Scalable machine learning algorithms using path signatures

Abstract:
In this thesis, we consider the integration of path signatures–a mathematical object rooted in rough path theory–with scalable machine learning algorithms to address challenges in sequential and structured data modelling. The key topics considered include:
Path Signatures: Introduced as a hierarchical and theoretically robust feature representation for sequential data, path signatures faithfully capture dynamics while offering properties like invariance to reparameterization and tree-like equivalence. Challenges like computational overheads are addressed through novel algorithms throughout the thesis.

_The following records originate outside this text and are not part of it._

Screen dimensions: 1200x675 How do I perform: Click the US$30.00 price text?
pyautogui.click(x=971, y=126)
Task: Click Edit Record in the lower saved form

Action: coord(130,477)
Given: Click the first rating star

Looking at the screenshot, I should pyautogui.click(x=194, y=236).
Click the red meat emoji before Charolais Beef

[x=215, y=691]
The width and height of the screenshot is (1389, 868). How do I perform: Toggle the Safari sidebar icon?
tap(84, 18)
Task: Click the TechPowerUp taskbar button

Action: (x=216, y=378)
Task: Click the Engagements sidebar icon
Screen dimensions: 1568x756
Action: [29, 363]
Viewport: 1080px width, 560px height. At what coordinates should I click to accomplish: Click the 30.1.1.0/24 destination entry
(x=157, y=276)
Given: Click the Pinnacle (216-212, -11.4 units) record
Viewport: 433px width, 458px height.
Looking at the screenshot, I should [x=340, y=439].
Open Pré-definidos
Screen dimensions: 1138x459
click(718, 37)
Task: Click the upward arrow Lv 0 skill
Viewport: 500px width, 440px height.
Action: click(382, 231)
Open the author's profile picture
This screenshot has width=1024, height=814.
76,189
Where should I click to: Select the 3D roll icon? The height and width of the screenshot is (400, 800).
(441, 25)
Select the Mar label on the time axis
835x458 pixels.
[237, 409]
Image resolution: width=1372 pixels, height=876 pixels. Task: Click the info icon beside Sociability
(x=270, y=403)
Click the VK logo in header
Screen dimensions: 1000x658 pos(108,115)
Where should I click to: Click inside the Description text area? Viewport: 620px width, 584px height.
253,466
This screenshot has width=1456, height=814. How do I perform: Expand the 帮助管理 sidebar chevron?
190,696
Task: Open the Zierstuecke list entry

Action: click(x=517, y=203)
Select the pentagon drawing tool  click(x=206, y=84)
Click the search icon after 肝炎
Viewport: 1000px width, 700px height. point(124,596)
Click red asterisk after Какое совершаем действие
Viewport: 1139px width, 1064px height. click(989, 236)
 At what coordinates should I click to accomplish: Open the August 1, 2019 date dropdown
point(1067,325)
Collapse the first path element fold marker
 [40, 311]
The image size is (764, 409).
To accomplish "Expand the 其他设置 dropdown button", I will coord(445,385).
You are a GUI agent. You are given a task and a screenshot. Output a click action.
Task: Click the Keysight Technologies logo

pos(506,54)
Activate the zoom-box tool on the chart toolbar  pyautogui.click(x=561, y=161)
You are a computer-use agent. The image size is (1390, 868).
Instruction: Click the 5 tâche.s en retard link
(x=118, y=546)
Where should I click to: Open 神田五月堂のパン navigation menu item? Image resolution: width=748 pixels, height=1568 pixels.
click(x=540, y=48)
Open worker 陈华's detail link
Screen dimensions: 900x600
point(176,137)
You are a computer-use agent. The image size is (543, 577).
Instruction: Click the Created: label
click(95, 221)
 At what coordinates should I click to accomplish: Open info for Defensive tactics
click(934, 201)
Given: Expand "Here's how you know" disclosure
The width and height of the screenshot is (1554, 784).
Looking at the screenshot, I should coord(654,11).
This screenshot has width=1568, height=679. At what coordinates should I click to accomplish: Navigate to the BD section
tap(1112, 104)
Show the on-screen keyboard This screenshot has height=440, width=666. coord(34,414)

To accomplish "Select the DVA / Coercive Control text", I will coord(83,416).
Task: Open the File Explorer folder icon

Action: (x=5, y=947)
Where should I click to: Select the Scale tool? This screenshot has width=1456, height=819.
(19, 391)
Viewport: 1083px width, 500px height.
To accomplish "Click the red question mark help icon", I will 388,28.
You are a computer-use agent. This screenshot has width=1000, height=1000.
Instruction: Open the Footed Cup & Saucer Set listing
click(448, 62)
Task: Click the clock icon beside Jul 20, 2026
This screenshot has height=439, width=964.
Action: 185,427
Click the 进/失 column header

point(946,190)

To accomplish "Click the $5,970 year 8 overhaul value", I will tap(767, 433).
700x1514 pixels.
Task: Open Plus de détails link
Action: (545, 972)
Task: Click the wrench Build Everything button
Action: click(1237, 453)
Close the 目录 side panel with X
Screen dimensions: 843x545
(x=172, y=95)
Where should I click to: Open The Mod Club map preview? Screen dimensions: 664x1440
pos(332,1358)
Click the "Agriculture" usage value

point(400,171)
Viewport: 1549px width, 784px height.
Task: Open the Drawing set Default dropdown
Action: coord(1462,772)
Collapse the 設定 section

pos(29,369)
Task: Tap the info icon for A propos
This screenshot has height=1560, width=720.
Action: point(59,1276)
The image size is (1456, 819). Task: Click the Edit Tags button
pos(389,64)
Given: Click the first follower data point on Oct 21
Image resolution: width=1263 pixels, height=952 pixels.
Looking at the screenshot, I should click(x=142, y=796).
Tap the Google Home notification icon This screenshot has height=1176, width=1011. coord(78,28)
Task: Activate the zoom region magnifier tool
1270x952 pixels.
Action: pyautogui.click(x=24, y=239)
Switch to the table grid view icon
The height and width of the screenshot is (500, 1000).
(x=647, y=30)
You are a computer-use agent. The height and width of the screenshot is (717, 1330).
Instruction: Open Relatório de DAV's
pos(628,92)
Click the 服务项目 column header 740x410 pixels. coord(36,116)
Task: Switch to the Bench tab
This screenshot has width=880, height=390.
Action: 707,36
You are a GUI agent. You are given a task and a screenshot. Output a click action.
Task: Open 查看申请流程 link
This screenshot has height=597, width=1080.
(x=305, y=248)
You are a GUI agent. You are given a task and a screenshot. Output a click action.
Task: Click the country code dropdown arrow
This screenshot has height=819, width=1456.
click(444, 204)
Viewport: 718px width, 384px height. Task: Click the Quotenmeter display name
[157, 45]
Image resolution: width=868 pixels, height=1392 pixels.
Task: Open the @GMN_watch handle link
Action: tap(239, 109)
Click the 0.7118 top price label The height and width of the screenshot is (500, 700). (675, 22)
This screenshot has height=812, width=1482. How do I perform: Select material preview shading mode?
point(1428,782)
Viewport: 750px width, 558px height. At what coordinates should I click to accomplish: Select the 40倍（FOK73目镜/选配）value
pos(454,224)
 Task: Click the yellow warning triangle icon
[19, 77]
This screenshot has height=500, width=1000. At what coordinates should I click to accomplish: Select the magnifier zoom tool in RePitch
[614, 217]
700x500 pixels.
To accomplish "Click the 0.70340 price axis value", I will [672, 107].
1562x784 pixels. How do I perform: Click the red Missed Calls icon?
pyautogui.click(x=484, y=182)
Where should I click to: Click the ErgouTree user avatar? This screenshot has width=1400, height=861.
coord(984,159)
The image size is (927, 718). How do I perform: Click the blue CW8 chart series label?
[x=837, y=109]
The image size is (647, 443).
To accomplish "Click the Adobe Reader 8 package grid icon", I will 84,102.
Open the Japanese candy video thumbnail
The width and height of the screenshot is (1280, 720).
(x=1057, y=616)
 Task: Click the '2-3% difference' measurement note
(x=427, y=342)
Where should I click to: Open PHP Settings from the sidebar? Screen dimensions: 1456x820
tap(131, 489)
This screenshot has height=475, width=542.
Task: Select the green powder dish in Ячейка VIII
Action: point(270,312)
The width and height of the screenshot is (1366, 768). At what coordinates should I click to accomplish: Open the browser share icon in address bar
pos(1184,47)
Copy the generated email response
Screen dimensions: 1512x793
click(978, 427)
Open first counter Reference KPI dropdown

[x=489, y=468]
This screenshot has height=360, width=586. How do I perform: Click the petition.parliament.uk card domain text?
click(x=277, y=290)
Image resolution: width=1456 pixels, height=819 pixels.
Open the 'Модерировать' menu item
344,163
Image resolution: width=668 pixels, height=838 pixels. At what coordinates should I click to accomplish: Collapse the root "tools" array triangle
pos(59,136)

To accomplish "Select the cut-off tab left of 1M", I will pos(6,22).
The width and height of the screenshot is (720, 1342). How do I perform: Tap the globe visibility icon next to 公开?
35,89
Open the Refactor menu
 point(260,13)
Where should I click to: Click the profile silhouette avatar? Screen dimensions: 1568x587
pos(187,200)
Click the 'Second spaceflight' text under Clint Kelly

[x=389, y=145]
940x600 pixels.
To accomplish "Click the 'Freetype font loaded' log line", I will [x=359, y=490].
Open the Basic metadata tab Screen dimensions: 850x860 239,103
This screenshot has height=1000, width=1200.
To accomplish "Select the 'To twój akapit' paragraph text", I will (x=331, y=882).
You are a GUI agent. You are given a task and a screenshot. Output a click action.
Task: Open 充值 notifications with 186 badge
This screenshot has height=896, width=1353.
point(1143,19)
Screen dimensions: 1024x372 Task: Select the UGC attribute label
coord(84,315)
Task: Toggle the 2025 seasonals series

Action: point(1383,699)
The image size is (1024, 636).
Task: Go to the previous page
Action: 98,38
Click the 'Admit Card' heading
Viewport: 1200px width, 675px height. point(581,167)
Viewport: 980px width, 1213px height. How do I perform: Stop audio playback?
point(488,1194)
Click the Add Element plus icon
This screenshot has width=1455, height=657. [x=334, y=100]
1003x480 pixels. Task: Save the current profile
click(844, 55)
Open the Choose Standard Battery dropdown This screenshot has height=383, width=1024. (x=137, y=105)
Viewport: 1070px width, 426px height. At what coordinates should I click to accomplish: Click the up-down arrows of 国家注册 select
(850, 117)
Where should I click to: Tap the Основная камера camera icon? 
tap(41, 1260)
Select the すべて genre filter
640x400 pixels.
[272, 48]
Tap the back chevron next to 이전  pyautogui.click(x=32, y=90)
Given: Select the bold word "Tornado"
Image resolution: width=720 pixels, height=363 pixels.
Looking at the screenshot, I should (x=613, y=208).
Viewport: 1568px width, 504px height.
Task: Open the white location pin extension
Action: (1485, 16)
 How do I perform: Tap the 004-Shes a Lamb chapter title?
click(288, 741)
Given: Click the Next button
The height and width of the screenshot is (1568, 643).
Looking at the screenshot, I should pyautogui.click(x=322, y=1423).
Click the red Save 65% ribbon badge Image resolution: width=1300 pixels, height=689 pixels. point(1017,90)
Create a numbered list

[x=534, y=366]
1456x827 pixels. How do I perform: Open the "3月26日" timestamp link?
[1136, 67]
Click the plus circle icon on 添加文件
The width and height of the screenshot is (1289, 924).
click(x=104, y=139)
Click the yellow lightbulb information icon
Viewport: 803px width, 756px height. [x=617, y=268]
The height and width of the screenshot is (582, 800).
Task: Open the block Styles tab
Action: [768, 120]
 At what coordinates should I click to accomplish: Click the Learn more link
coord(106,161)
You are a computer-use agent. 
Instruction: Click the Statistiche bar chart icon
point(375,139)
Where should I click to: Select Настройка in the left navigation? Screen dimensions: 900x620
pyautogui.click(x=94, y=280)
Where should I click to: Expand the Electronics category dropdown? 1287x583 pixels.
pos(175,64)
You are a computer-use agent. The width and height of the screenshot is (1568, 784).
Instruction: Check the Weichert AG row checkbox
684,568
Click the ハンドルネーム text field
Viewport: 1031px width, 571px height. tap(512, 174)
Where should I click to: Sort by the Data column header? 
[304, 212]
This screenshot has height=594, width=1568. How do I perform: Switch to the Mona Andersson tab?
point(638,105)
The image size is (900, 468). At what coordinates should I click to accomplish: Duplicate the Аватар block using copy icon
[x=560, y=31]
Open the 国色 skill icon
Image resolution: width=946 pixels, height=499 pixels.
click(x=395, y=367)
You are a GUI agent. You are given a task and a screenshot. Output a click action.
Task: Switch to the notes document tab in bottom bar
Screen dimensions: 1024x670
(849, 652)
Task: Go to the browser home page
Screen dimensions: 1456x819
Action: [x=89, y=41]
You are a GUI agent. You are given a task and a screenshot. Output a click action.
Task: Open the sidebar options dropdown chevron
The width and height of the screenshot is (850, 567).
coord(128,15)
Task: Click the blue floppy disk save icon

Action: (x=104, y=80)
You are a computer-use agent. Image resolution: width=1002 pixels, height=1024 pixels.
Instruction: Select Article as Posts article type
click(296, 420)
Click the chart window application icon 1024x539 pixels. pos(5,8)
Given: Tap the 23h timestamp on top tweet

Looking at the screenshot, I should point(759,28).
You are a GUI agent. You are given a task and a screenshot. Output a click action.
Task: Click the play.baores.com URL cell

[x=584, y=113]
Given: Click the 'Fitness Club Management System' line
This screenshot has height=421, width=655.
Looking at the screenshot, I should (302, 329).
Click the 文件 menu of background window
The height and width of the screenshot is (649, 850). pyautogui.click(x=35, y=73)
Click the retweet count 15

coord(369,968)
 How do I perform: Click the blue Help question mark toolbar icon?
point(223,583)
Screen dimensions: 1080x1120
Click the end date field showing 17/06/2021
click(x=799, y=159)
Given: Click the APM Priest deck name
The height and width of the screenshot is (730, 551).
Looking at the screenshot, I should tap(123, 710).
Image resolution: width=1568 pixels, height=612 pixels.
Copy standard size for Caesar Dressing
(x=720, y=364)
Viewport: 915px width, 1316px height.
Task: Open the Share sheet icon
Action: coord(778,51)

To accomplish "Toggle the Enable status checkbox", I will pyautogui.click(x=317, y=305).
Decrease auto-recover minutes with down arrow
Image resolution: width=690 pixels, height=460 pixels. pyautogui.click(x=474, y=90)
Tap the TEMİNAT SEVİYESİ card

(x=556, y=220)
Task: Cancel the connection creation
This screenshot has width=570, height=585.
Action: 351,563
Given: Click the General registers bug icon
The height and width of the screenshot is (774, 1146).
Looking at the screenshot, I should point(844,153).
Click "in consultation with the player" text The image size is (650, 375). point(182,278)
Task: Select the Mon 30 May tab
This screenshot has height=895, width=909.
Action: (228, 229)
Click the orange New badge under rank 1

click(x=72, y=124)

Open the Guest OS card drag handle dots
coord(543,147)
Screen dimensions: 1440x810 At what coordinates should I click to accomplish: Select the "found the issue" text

Gaussian Processes: We demonstrate embedding signature kernels into Gaussian process models, offering an expressive probabilistic modelling approach for sequential data while tackling computational barriers via sparse variational inference techniques. This approach enhances performance on probabilistic time series classification tasks.
Seq2Tens Framework: Combines signature features with deep learning, using iterations of low-rank layers to mitigate computational costs while retaining expressiveness. Applications include time series classification, mortality prediction, generative modelling.
Graph Representation: Extends path signatures to graph data and connects them to hypo-elliptic diffusions, combined with low-rank techniques offering scalable architectures for capturing global and local graph structures, and outperforming conventional graph neural networks on tasks requiring long-range reasoning.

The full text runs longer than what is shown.